The third major alliance was signed in the year 1882. This covenant formalized the alliance between Germany, Austria-Hungary and Italy. The fourth major alliance was signed in the year 1894. It was an agreement between Russia and France. The said alliance was an assurance against the military advances of Germany and Austria-Hungary. The fifth alliance was signed in the year 1907. Great Britain and Russia formalized an agreement to support each other in the event of war.

The sixth major alliance was signed in the year 1907. The covenant was signed to strengthen the alliance of Russia, France, and Great Britain. The purpose of the alliance was to create a powerful deterrent against Germany’s military buildup. The seventh major alliance was signed in the year 1914. This alliance strengthened the commitment of Great Britain, France, and Russia to help each other.

Germany’s Quest for Superpower Status

The third major cause of The Great War was Germany’s quest for superpower status. In order to accomplish this goal, Germany had to defeat Russia and France in the battlefield (The Real Interest 1). The aggressive military stance of Germany prompted France and Russia to create alliances with other nations. The alliances that were created before 1914 made it easier to declare war.

The Austro-Hungarian Empire was forced to make a stand. However, it recognized its weak power to confront a Serbian nation that enjoyed support from Russia. In order to assert its authority, Austria-Hungary sought the assistance of Germany using the alliances that were created beforehand. When Germany expressed support, the Austro-Hungarian Empire was emboldened to impose sanctions against Serbia. The Serbian government sought the assistance of Russia.

The Russian government expressed unequivocal support towards Serbia in the belief that Germany used the death of Franz Ferdinand to declare war against her enemies. When Germany learned about the mobilization of Russian forces, the German Kaiser declared war on Russia (History.com 1). Germany made its intentions known when it attacked France, because the French were allied to the Russians.

Conclusion

Nationalism was the first major cause of the war. The creation of alliances was the second major cause of the war. Germany’s desire to acquire superpower status was the third major cause of the war.

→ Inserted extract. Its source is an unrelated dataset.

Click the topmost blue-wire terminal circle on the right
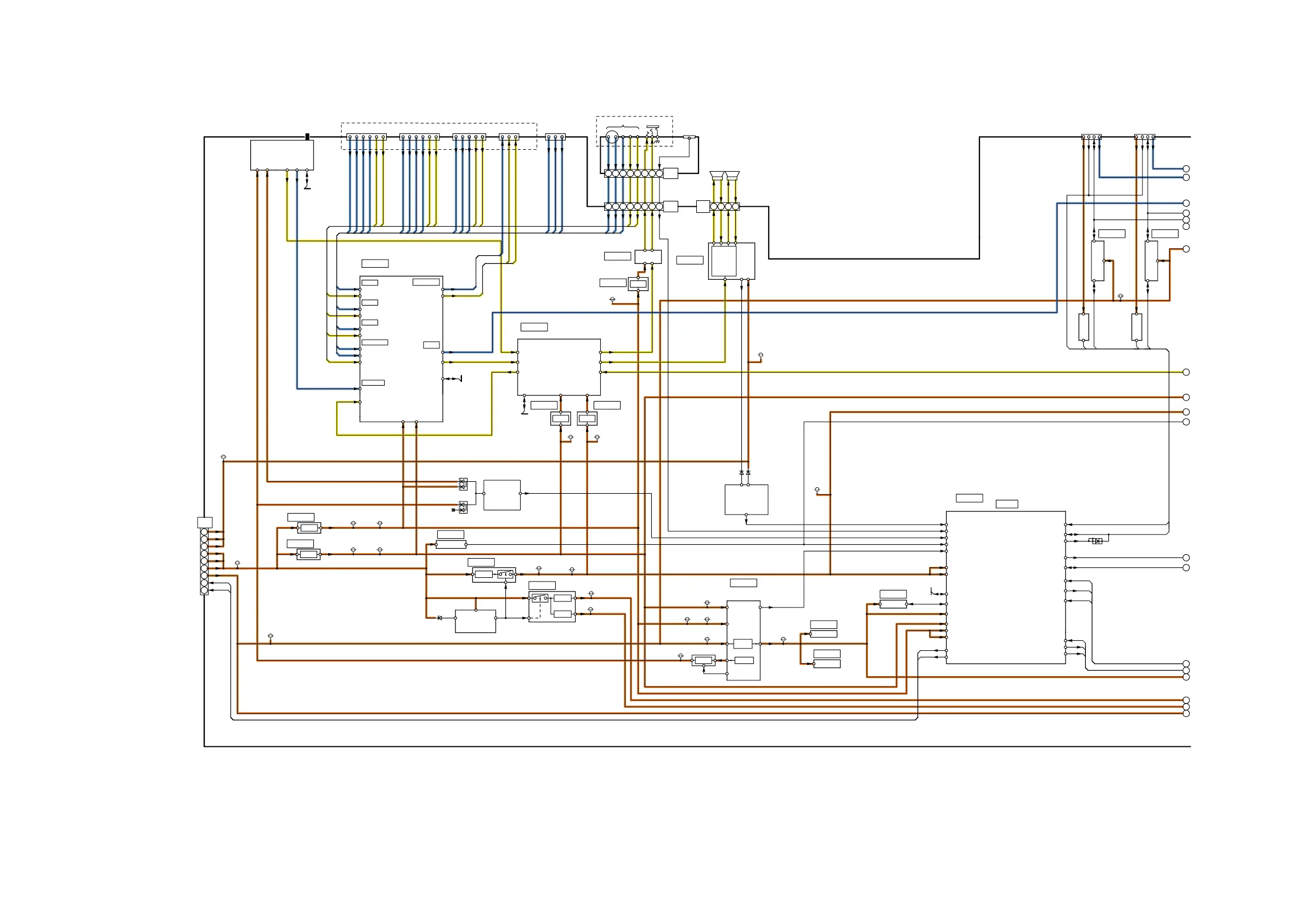pos(1186,168)
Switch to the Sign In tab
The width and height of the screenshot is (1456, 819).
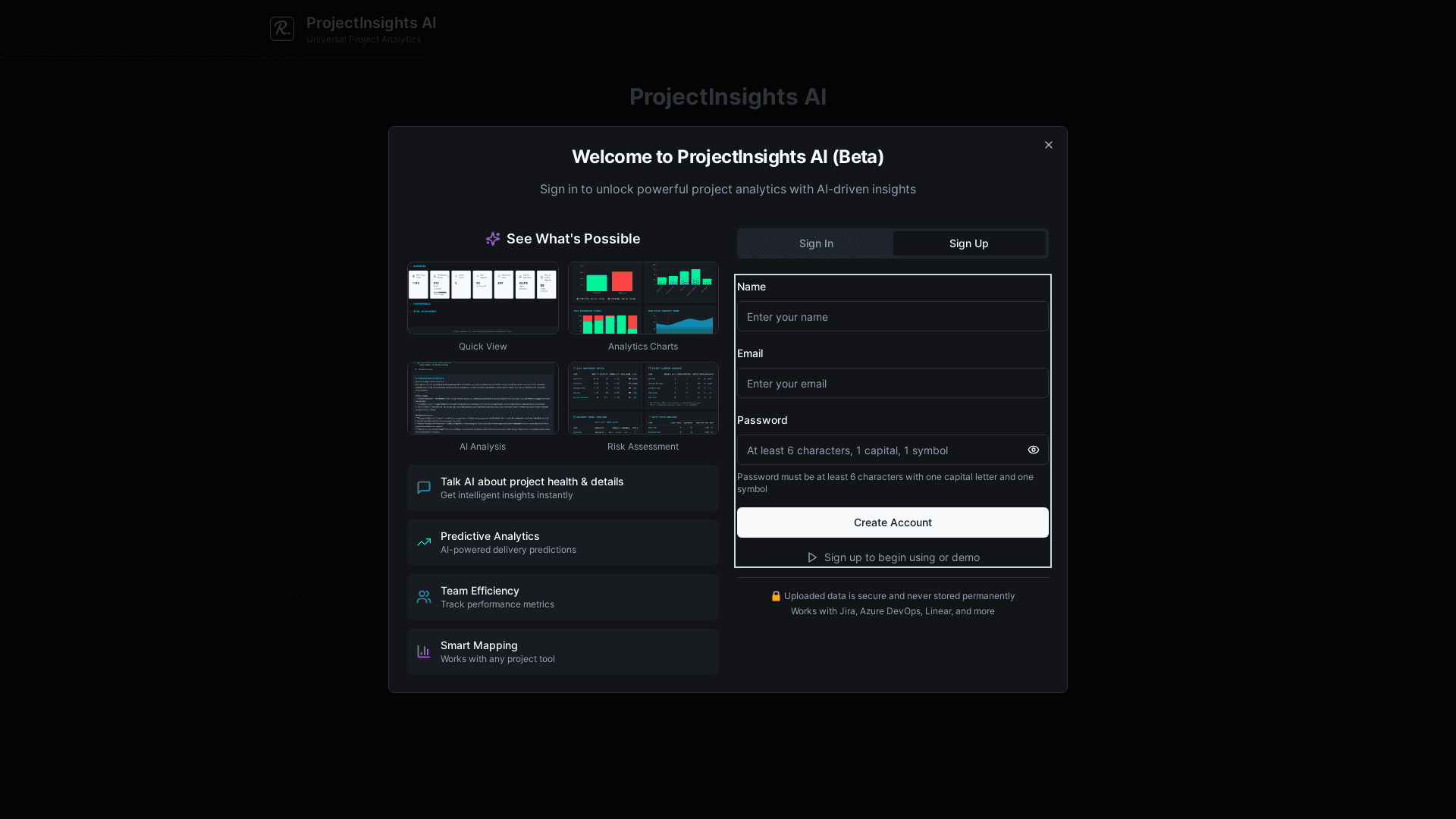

The three major causes of World War I did not play out in isolation. These three factors interacted with each other, and the interaction culminated in The Great War. The assassination of Franz Ferdinand became a handy excuse for Imperial Germany to strengthen its dominance over Europe.

At the same time, the assassination of the heir to the Austria-Hungary throne compelled the Austro-Hungarian Empire to seek the help of Germany through the utilization of the alliances that were made in the past. The quest of the German Kaiser to seek superpower status for Imperial Germany prompted Russia to help Serbia. The mobilization of Russian forces compelled Germany to attack Russian allies as a form of a preemptive action to limit the buildup of enemy forces. An overview of the three major causes of World War I encourages present day leaders to use diplomatic solutions to reduce tension and prevent the outbreak of war.

Works Cited

Erlanger, Steve. The War to End all Wars? 2014. Web.

History.com. World War I. 2015. Web.

HistoryOnTheNet. World War One – Causes. 2014. Web.

The Real Interest. Germany’s Superpower Quest Caused World War I. 2014. Web.